*** Task data ***

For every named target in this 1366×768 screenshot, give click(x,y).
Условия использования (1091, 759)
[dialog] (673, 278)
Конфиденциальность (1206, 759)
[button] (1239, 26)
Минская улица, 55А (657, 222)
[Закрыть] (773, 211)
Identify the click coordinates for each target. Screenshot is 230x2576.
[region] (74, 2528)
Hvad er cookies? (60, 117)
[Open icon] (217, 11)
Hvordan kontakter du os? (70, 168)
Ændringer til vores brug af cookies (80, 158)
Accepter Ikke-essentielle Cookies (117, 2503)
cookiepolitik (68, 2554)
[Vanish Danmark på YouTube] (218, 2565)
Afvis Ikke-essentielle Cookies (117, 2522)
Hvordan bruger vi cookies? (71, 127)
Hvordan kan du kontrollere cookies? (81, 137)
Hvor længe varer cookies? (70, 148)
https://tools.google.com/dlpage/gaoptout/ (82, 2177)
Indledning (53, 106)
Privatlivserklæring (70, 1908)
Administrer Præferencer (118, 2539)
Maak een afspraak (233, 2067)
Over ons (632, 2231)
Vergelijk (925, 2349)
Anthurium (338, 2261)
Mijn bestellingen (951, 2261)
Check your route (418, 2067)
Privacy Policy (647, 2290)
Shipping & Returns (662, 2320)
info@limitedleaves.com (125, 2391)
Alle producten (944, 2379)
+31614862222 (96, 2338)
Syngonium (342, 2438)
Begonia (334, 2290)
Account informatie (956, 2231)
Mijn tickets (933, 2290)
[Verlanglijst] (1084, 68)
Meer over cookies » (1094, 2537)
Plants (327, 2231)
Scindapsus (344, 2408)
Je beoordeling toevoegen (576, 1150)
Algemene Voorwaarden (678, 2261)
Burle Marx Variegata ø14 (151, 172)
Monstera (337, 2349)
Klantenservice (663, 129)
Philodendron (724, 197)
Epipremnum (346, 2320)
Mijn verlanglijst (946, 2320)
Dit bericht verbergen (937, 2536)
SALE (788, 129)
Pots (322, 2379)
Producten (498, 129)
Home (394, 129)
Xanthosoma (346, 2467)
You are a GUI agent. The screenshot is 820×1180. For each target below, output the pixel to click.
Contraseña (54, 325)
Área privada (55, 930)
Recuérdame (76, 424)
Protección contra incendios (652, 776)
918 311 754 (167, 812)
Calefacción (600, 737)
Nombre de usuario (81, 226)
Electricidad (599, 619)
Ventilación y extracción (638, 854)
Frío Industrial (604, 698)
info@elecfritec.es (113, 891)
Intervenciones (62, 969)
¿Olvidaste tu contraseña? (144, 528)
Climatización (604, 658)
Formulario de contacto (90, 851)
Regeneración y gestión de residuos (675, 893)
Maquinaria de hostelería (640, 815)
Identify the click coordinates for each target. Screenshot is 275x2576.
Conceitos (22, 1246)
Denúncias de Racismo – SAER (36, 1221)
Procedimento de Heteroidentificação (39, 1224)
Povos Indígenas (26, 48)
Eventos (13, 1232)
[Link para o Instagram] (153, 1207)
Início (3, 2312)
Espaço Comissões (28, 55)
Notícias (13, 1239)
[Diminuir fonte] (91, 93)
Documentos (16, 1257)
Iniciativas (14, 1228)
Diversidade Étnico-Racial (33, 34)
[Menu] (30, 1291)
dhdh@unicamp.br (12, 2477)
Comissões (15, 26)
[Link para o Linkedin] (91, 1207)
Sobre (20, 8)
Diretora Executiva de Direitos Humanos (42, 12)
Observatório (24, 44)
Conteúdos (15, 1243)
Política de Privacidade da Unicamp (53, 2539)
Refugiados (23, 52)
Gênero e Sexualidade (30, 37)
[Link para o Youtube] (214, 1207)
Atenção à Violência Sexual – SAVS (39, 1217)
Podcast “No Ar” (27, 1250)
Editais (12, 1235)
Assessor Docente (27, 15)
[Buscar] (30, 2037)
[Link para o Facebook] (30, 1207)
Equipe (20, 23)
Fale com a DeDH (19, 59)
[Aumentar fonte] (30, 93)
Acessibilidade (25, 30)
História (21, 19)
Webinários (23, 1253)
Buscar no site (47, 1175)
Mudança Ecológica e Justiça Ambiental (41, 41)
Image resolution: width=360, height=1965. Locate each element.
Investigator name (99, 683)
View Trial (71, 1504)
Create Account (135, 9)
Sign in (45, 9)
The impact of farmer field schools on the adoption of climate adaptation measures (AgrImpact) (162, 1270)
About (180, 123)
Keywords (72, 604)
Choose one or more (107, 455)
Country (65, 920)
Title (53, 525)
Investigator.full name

***

Determine how many lines of the listing hold the word "Link" and reply with that figure alone.

4